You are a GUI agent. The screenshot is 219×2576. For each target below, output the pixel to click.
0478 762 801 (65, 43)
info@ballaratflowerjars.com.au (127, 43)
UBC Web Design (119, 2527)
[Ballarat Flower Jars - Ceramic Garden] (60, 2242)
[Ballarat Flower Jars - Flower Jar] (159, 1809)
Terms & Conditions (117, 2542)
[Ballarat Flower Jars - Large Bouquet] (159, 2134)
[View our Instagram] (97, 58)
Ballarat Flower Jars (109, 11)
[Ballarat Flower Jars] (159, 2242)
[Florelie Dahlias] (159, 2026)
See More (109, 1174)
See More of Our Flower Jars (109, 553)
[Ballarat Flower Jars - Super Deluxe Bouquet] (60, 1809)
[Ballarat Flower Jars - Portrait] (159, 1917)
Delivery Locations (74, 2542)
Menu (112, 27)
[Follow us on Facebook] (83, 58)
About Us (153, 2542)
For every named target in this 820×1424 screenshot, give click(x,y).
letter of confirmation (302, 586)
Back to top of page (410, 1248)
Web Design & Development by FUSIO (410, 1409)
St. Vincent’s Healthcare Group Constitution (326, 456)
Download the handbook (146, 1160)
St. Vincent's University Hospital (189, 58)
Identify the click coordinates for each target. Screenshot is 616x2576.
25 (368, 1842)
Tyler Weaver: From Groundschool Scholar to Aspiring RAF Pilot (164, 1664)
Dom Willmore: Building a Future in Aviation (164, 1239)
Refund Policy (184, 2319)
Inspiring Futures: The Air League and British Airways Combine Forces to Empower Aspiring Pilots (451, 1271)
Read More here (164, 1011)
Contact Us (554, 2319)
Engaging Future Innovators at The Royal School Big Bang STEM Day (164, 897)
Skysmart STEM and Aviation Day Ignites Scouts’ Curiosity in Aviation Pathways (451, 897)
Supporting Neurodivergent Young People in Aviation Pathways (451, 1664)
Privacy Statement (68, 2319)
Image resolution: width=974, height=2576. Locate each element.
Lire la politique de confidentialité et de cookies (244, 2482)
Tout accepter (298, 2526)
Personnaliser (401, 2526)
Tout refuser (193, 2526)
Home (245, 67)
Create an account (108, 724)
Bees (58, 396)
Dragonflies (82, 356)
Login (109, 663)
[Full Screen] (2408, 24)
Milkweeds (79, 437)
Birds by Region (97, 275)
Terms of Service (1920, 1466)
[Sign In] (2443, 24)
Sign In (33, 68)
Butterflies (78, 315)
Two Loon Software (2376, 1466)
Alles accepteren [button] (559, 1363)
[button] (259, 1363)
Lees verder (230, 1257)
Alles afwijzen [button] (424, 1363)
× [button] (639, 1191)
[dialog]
━━━━━━━━━━
■ TASK INSTRUCTIONS ■
Write out exactly the lines starting with the one that holds "Butterflies (78, 315)" and running through the last line above.

■ RESULT OF THIS TASK ■
Butterflies (78, 315)
Two Loon Software (2376, 1466)
Alles accepteren [button] (559, 1363)
[button] (259, 1363)
Lees verder (230, 1257)
Alles afwijzen [button] (424, 1363)
× [button] (639, 1191)
[dialog]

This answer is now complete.